But what if the pool runs dry and you still need extra dice? Most variants of 2d20 allow for the players to provide the GM with their own dice-adding resource in order to mimic the effects of Momentum. Referred to as “Heat” in Infinity, this resource can be spent by the GM to increase the dice pools of significant adversaries, call in reinforcements, or just cause a little mayhem for the party when they get complacent. It’s this push and pull that really makes the system come alive.

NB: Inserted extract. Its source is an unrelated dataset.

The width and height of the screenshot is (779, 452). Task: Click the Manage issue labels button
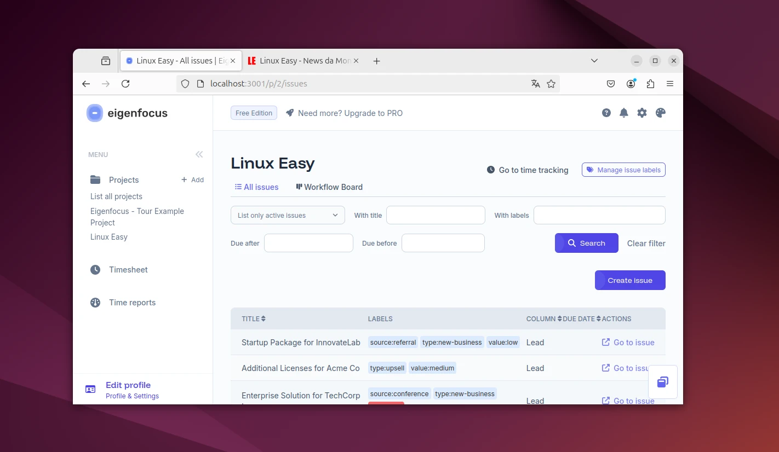[623, 170]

And it’s this same push and pull that creates and maintains dramatic tension throughout the gaming experience. Heat and Momentum provide incentive for players and the GM to keep the pressure up. If you sit on your laurels, you start bleeding Momentum. If you take too long deciding how to take your turn, the GM starts generating Heat. This makes conflicts feel exciting and intense. Even negotiations with new alien species have their drama turned up to 11 using this system. 2d20 effectively works to eliminate as many dull moments as possible, which is a welcome feeling in the age of the cell phone. It keeps players focused on the action and guides the GM by giving them an idea of what they can add to a scene to make it even more exciting, but still balanced. It’s hard to find another system that fights so hard for the enjoyment of the players at the table.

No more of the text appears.